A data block
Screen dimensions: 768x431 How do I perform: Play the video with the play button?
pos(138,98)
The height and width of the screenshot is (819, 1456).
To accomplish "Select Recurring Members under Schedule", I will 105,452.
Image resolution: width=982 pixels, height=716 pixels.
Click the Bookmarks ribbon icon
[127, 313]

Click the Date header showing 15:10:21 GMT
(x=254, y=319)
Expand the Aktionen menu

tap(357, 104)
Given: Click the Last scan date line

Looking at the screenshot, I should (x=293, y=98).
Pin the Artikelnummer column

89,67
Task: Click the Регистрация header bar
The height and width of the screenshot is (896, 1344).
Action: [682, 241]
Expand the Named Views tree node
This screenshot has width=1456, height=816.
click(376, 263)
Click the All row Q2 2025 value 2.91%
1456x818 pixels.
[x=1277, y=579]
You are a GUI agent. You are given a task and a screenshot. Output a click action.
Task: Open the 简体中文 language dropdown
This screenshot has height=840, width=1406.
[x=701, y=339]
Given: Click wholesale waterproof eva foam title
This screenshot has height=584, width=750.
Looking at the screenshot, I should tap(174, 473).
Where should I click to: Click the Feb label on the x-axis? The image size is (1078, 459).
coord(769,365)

■ Aim ■
Convert the rows of the data block above into a JSON array of strings with one string per line, leaving out blank lines.

■ Solution for this exercise ■
[
  "Screen dimensions: 768x431 How do I perform: Play the video with the play button?",
  "pos(138,98)",
  "The height and width of the screenshot is (819, 1456).",
  "To accomplish \"Select Recurring Members under Schedule\", I will 105,452.",
  "Image resolution: width=982 pixels, height=716 pixels.",
  "Click the Bookmarks ribbon icon",
  "[127, 313]",
  "Click the Date header showing 15:10:21 GMT",
  "(x=254, y=319)",
  "Expand the Aktionen menu",
  "tap(357, 104)",
  "Given: Click the Last scan date line",
  "Looking at the screenshot, I should (x=293, y=98).",
  "Pin the Artikelnummer column",
  "89,67",
  "Task: Click the Регистрация header bar",
  "The height and width of the screenshot is (896, 1344).",
  "Action: [682, 241]",
  "Expand the Named Views tree node",
  "This screenshot has width=1456, height=816.",
  "click(376, 263)",
  "Click the All row Q2 2025 value 2.91%",
  "1456x818 pixels.",
  "[x=1277, y=579]",
  "You are a GUI agent. You are given a task and a screenshot. Output a click action.",
  "Task: Open the 简体中文 language dropdown",
  "This screenshot has height=840, width=1406.",
  "[x=701, y=339]",
  "Given: Click wholesale waterproof eva foam title",
  "This screenshot has height=584, width=750.",
  "Looking at the screenshot, I should tap(174, 473).",
  "Where should I click to: Click the Feb label on the x-axis? The image size is (1078, 459).",
  "coord(769,365)"
]